I am writing code to transfer files to hadoop hdfs parallel. So I have many threads calling filesystem.copyFromLocalFile.
I think the cost of opening a filesystem is not small, so I just have one filesystem opened in my project. So I though there might be a a problem when so many threads calling it at the same time. But so far, it works fine with no problem.
Could anyone please give me some information about this copy method?
Thank you very much& have a great weekend.
I see the following design points to consider:
a) Where will be bottleneck of the process? I think in 2-3 parallel copy operations local disk or 1GB Ethernet will became a bottleneck. You can do it in form of multithreaded application or you can run a few processes. In any case I do not think you need a high level of parallelism.

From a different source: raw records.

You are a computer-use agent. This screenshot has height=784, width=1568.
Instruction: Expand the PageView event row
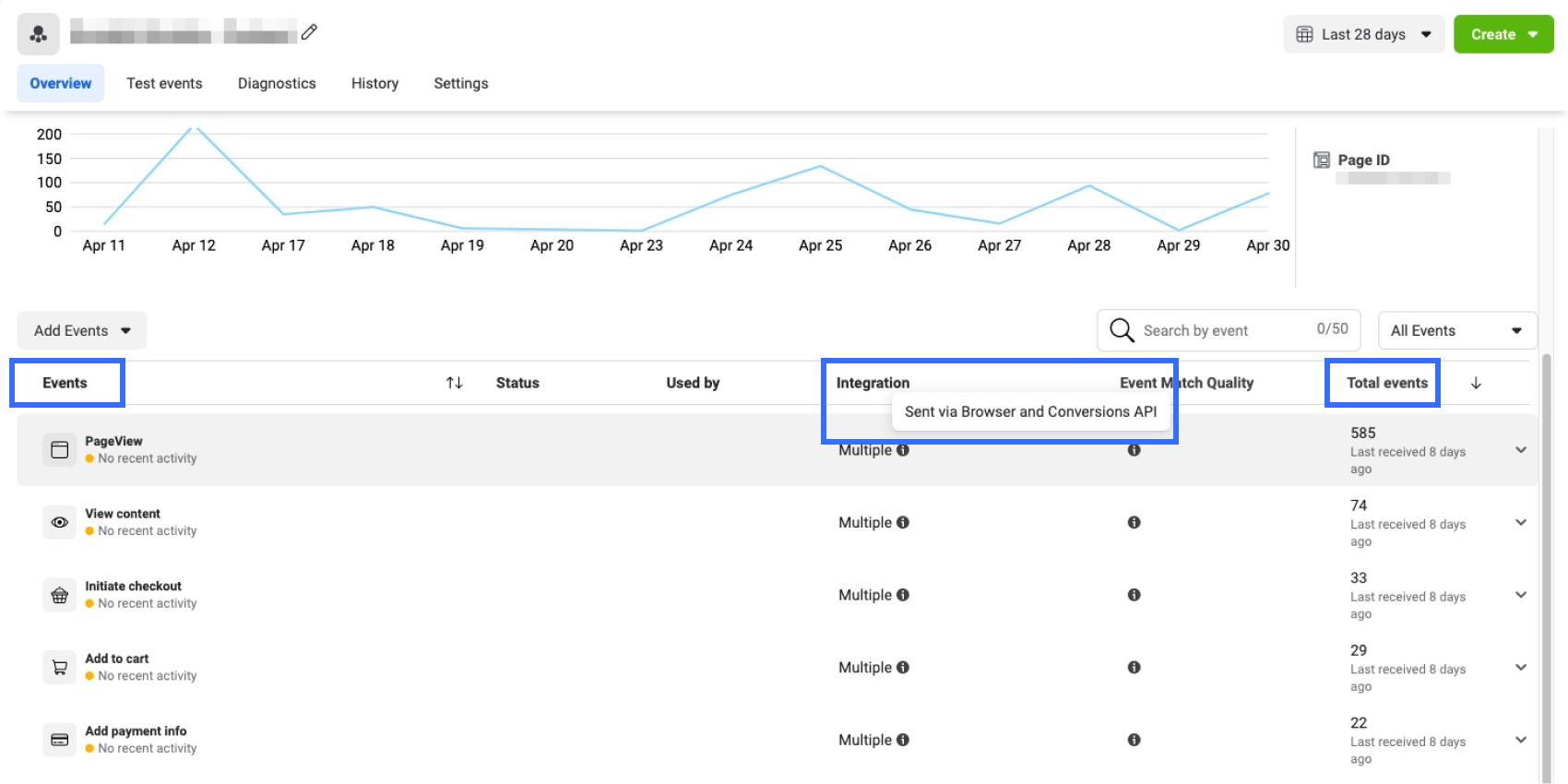pyautogui.click(x=1521, y=450)

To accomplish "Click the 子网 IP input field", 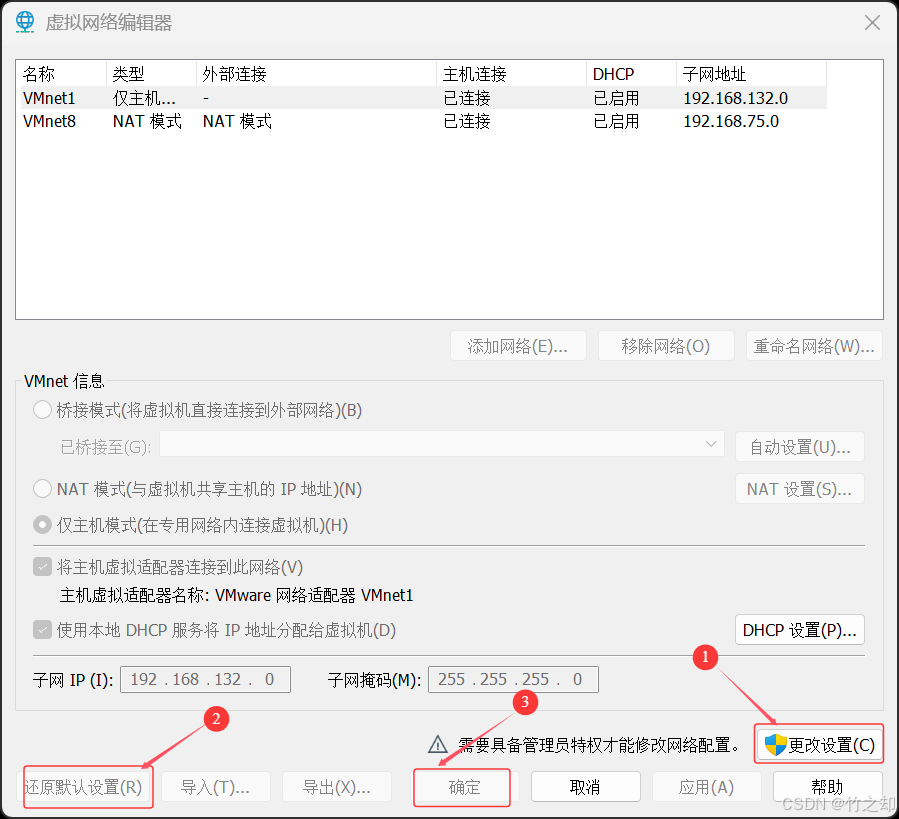I will 205,679.
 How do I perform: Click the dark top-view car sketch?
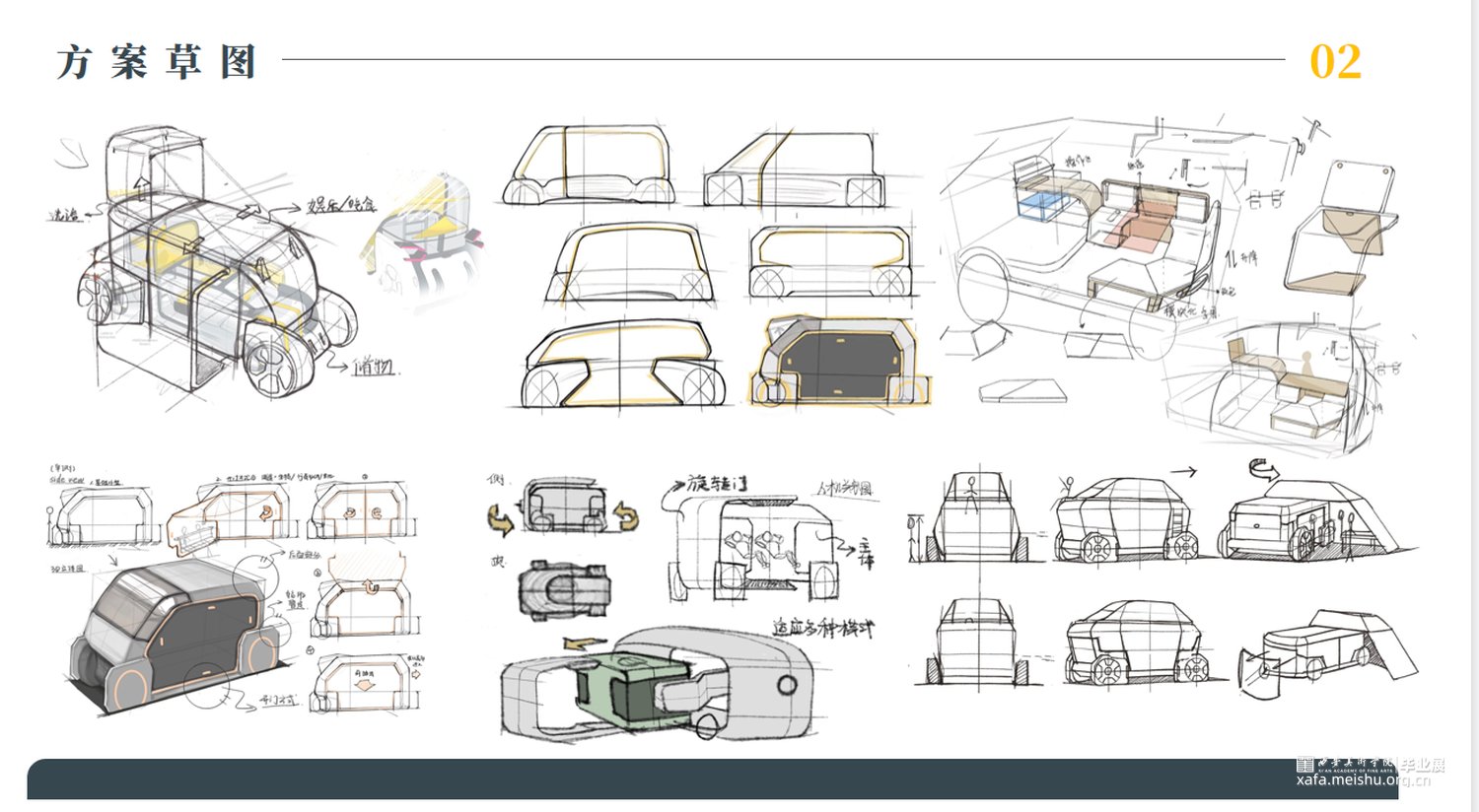coord(564,591)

b) Error handling. Failure of the one thread should not stop the whole process, and, in the same time file should not be lost. What I am usually doing in such cases is to agree that in a worst case file can be copied twice. If it is Ok - system can work in simple "copy then delete" scenario.
c) If you copy from the one of the cluster nodes - HDFS will became unbalanced, since one replica will be stored on the host from where you copy. You will need to do the balance constantly.
Can you tell me what more information you want about copyFromLocalFile()?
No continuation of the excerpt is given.